Pixel Local Storage on ARM Mali GPUs

ARM has recently published a set of OpenGL ES extensions. Here we explain some of the background that led us to develop these and show how they can be used to implement some common graphics algorithms more efficiently.

Locality of reference

Many algorithms in computer science can be implemented more efficiently by exploiting locality of reference. That is, efficiency can be gained by making the memory access patterns of an algorithm more predictable. This is also true for computer graphics and is an underlying principle behind the tile-based architectures of the ARM Mali GPUs.

But the locality principle applies beyond tiles. Many graphics algorithms have locality at the level of individual pixels: a value written to a pixel in one operation may be read or modified by a later operation working at the exact same pixel location. Blending is a basic example of this principle that is supported on current GPUs. The value of a pixel is written while rendering a primitive and later read and modified while rendering another primitive. But there are also more complex examples, such as deferred shading, where this principle is not yet exploited. These more complex algorithms require storing multiple values per pixel location, which are finally combined in an application-specific way to produce the final pixel value. On today’s graphics APIs, these algorithms are typically implemented by a multi-pass approach. Pixel values are first written to a set of off-screen render targets, for example using the Multiple Render Target (MRT) support in OpenGL ES 3.0. In a second pass, these render targets are read as textures and used to compute the final pixel value that is written to the output framebuffer.

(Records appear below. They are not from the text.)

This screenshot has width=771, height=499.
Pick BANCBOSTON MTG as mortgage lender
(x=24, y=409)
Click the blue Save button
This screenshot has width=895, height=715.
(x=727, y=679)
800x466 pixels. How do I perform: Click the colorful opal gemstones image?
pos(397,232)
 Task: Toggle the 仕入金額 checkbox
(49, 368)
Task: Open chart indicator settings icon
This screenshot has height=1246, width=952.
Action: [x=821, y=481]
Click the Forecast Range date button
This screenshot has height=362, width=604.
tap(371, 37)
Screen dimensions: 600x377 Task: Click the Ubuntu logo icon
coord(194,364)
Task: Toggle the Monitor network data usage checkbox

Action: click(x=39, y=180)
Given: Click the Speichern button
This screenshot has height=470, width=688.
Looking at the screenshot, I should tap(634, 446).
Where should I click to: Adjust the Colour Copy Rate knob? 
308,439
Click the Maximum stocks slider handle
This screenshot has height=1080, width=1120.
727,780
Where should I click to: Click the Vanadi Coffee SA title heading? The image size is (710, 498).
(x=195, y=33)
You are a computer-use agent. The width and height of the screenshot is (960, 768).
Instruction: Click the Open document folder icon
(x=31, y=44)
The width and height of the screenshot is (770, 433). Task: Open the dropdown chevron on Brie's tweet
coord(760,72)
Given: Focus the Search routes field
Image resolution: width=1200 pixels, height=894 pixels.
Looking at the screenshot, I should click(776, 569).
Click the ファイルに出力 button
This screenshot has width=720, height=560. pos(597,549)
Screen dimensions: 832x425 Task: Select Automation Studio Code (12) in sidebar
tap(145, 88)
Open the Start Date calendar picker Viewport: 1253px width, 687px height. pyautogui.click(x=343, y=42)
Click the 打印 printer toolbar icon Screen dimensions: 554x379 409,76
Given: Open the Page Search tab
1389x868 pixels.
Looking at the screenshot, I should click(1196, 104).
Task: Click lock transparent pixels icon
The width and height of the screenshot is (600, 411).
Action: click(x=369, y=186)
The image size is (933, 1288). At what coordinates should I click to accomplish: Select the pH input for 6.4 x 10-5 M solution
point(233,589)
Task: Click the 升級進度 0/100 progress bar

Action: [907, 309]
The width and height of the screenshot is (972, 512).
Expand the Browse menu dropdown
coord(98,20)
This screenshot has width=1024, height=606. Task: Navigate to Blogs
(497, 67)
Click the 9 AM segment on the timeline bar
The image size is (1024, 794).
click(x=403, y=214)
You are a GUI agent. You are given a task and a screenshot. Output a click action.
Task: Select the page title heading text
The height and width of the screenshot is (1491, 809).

One obvious issue with the multi-pass approach is that the intermediate values must be written back to memory. This is far from ideal since keeping memory bandwidth – and thereby power - down is very important for mobile GPUs.

A more efficient approach is possible on the ARM Mali GPUs. As mentioned above, ARM Mali GPUs have a tile-based architecture. As described in a previous blog post by Peter Harris (The Mali GPU: An Abstract Machine, Part 2 - Tile-based Rendering), this means that we perform fragment shading on 16x16 tiles at a time. All memory required to store the framebuffer values for a tile is stored on-chip until all fragment shading for the tile is complete. This property led us to develop a set of extensions that enables applications to better exploit the locality principle, or what we generally refer to as pixel local storage. The first two extensions, ARM shader framebuffer fetch and ARM shader framebuffer fetch depth stencil add the ability to return the current color, depth, and stencil values of a pixel to the fragment shader. The third extension, EXT shader pixel local storage, enables applications to store custom data per pixel.

Shader Framebuffer Fetch

ARM shader framebuffer fetch enables applications to read the current framebuffer color from the fragment shader. This is useful for techniques such as programmable blending. An example of how this would be used is shown below.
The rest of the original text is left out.